Una sombra de preocupación me hizo apartar la cara de la ventanilla. Estaba distraída viendo cómo nuestras hélices levantaban un torbellino de nieve en polvo alrededor del campamento, pero aquello me alarmó. Levanté la vista hacia su cumbre despejada, amenazada ya por las primeras nubes de tormenta de la jornada.

– Y… ¿sigue activo?

– Oh, no, no… -Daniel sacudió la cabeza-. Lleva siglos sin dar señales de vida. Seguramente cuando llegó Noé ya estaba «fuera de servicio».

– Mejor… -bufó Ellen.

– En unas faldas tan frágiles como éstas -matizó-, cualquier erupción hubiera destruido todo vestigio del Arca. Hubiera sido terrible.

– Aunque hubo un terremoto en 1840 que a punto estuvo de hacerlo -gritó Dujok desde la cabina.

– ¿Terremoto? Entonces, ¿es una zona sísmica?

– ¡Lo es! La capacidad destructiva de aquel sismo fue comparable a la erupción del Santa Helena. Se llevó por delante varios pueblos de la región, mató a dos mil personas y arrasó el monasterio de San Jacobo, donde se guardaban las reliquias más importantes de la nave de Noé.
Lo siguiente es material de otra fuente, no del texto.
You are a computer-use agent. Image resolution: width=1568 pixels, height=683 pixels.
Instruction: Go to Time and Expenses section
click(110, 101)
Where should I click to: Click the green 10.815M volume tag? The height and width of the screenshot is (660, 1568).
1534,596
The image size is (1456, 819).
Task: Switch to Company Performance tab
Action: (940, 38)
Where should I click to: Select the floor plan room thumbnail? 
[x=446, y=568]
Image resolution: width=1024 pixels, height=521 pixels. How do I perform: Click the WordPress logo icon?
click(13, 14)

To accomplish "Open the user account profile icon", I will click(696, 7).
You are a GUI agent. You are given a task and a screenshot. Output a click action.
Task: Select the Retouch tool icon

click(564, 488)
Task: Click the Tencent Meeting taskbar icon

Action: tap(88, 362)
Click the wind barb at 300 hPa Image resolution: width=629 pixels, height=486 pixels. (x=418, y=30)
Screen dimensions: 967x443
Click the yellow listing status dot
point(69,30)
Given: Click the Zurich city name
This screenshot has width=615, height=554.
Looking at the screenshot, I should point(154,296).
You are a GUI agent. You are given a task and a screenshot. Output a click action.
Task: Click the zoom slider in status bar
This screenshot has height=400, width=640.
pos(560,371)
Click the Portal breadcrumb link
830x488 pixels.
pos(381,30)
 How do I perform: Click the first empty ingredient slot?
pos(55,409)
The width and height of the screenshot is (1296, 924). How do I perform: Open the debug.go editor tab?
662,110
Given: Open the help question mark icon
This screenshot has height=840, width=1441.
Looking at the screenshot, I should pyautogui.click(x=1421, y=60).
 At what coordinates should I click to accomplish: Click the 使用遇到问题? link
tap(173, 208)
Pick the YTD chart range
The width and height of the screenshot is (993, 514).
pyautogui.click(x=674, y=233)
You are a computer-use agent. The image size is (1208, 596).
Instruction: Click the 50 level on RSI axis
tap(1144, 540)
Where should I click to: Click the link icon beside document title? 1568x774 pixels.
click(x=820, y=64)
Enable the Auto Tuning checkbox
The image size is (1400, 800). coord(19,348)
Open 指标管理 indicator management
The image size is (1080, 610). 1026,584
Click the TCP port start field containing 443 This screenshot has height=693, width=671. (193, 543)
Hasta esa época, lo crean o no, existieron peregrinaciones esporádicas para ver el Arca. Todavía se conservan los diarios de muchos de los fieles que la contemplaron y rezaron a sus pies.

– ¿De veras?

– Oh, sí -confirmó Daniel-. Todo el mundo aquí conoce esas historias o ha oído hablar de las piedras santas que llevaba a bordo. A cualquiera que le pregunte, le hablará de los grandes hombres que mandaron expediciones para apoderarse de esos tesoros después de la catástrofe. Napoleón III, Nicolás II, el vizconde James Bryce, la CIA. La lista es interminable. Pero nadie les dirá que muchas de las adamantas que han recorrido el mundo, entre ellas las Urim y Tumim de Salomón, se sacaron de aquí sin permiso de nuestro pueblo.

– ¿Del Arca?

– Del Arca, señora Faber.

No dejaba de llamarme la atención que ni Dujok ni Daniel dudaran de que en esas cumbres de nieves eternas descansaba un barco milenario. Un objeto colosal que, según la Biblia, tendría trescientos codos de largo por cincuenta de ancho y treinta de largo, con una capacidad aproximada de cuarenta y dos mil metros cúbicos y que fue ensamblado según unos planos que contravenían las más elementales técnicas navales de la prehistoria. Debía de tener el aspecto de un enorme cajón. Y por más que me esforzara, no lograba imaginarme algo de la envergadura del Titanio encallado a casi cinco mil metros de altura.

Si siempre me había costado creer aquella historia -la atribuyeran a Noé, a Utnapishtim o a Atrahasis-, ahora las dudas me laceraban. Como tantas personas en Occidente, también yo crecí coloreando arcas de Noé en el colegio o soñando despierta cada vez que la prensa anunciaba su descubrimiento. En los ochenta, siendo muy pequeña, seguí sin pestañear las expediciones de Jim Irwin al Ararat. Las monjas de mi colegio nos hablaban de sus avances y hasta recuerdo que nos pidieron que rezáramos por aquel intrépido astronauta metido a arqueólogo. Irwin fue, en efecto, uno de los doce americanos que habían puesto el pie en la Luna con las Apolo, y si él decía que el Arca existía una mocosa no iba a ser quien lo pusiera en duda. Mi sentido crítico estaba entonces adormilado, y sólo comenzó a despertar el día que le oí decir en la radio que su búsqueda tenía más de místico que de científico. Para él, afirmaba, tan importante como haber visto a un hombre caminar sobre la Luna era demostrar que Dios lo había hecho milenios antes sobre la Tierra.